Avec leurs lignes marinières bleu foncé et leurs motifs tatouage, les meubles de Jean Paul Gaultier pour Roche Bobois sont immédiatement reconnaissables. Décalés, un brin flyés, ils ont évidemment beaucoup fait parler d’eux. Des magazines de mode aux publications déco en passant par la blablasphère, personne n’a pu résister à la tentation de commenter.

Hautement médiatisée, cette première collaboration est pourtant loin d’être unique. Aujourd’hui, pas une saison ne passe sans que l’on annonce une nouvelle collaboration stellaire entre un designer de mode et un hôtel, un fabricant de meubles ou d’accessoires de cuisine. Diane von Furstenberg et Christian Lacroix se sont ainsi lancés dans la déco d’hôtels, Sonia Rykiel s’est récemment associée à Lelièvre pour sa première collection de déco d’intérieur, la griffe Diesel propose maintenant des meubles, tandis que Marc Jacobs a collaboré avec Waterford Wedgwood pour produire de la vaisselle. Quant aux maisons Ralph Lauren, Calvin Klein et Armani, elles possèdent leur propre collection déco depuis plusieurs années.

Et le Québec n’est pas en reste.
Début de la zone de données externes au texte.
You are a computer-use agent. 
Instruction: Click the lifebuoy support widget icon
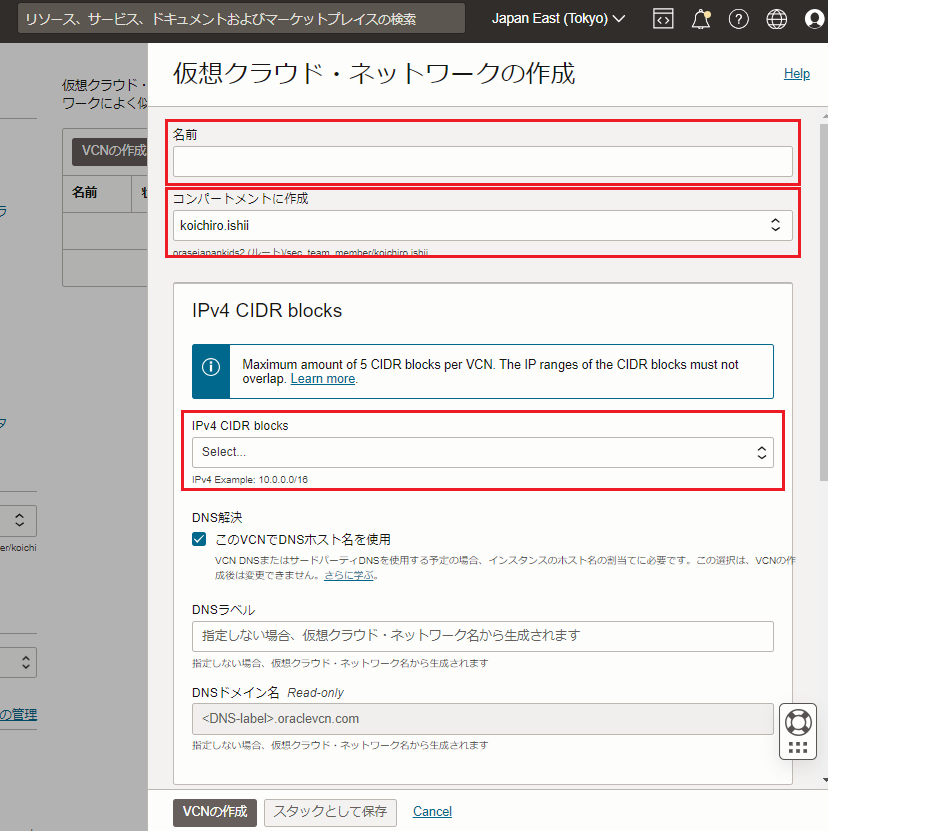798,721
Marie Saint Pierre s’est lancée dans la literie et possède une petite collection maison, comprenant des coussins et des jetés, Barilà a confectionné des costumes pour l’Opéra de Montréal, alors que Jean-Claude Poitras a créé aussi bien des uniformes d’infirmières que des objets déco au cours des dernières années.

 

Photo: Les meubles de Jean Paul Gaultier pour Roche Bobois (Gracieuseté de Roche Bobois)

Pourquoi certains designers décident-ils de s’aventurer hors de leur domaine de prédilection? «Généralement, ce sont les gens qui m’approchent. Ils viennent me voir parce qu’ils connaissent mon travail», précise Marie Saint Pierre. Au départ, la designer montréalaise avait ainsi décliné les avances des hôtels Le Germain avec qui elle a produit une collection de literie. Comment a-t-elle fini par se laisser convaincre? «Un jour, Christiane Germain est entrée dans ma boutique et m’a dit: « Marie j’aimerais que tu habilles les lits du Germain. » Quand elle a parlé d’habillement, je n’ai pas pu dire non», poursuit la designer.
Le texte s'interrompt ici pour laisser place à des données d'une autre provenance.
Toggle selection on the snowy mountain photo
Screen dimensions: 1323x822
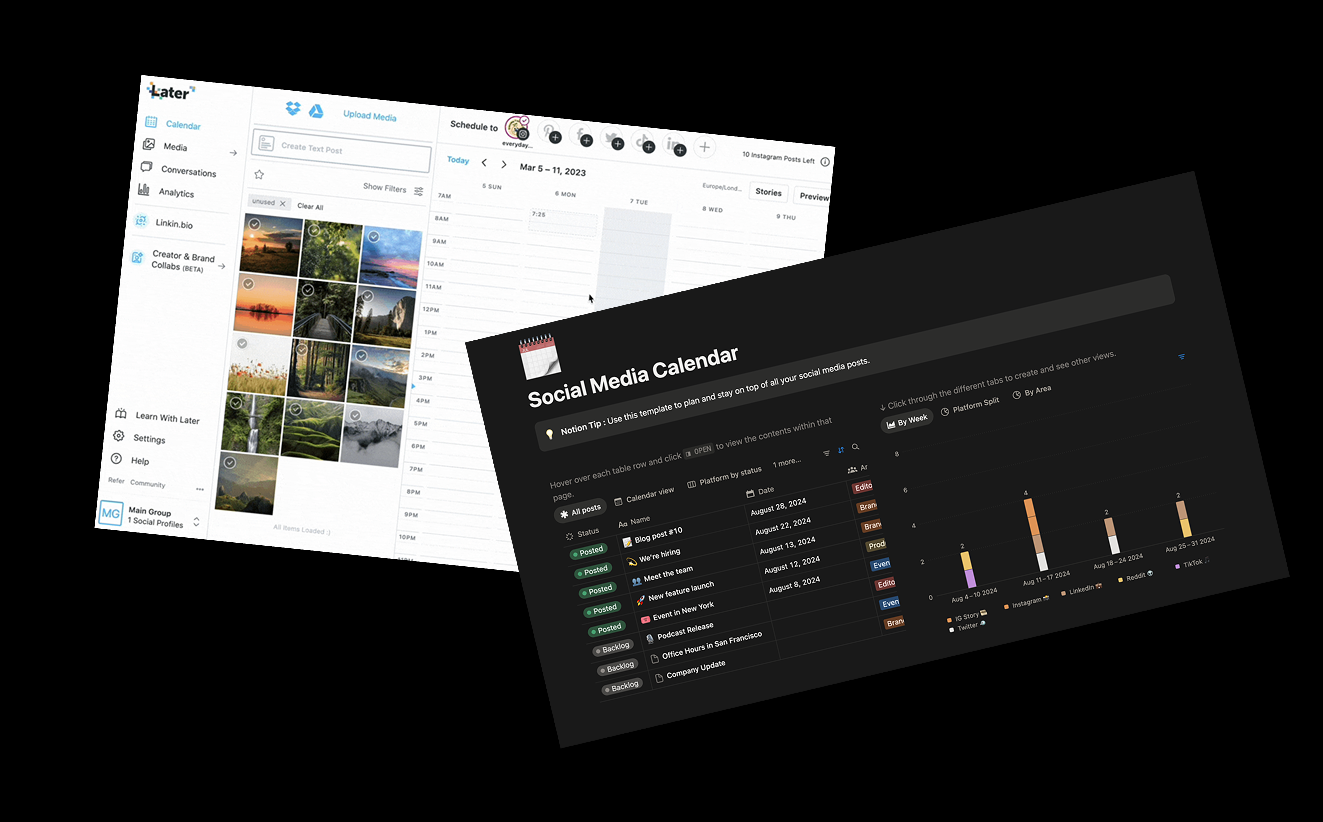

Depuis, Marie Saint Pierre ne cesse de se féliciter d’avoir accepté cette collaboration. Aujourd’hui, elle espère même pouvoir s’essayer à la décoration d’intérieur, voire à l’architecture. À ces yeux, ces domaines sont connexes à son travail. Il est question de proportions, de textures, de matières: tout un langage qu’elle connaît et maîtrise déjà. «Je pense que je peux apporter des notions d’élégance, de féminité aussi», dit-elle.

Bien qu’elle soit régulièrement invitée à apposer son nom sur différents projets, Marie Saint Pierre dit se montrer très sélective. Cette dernière a besoin de sentir que les projets auxquels elle participe lui appartiennent pleinement. «Parfois, les compagnies veulent juste aller chercher un nom et, en bout de ligne, on ne devient qu’un nom sur un produit. Cela se fait beaucoup, mais c’est quelque chose que je refuse», indique-t-elle.

 

Photo: La literie de Marie Saint Pierre pour les hôtels Le Germain (Gracieuseté du Groupe Germain)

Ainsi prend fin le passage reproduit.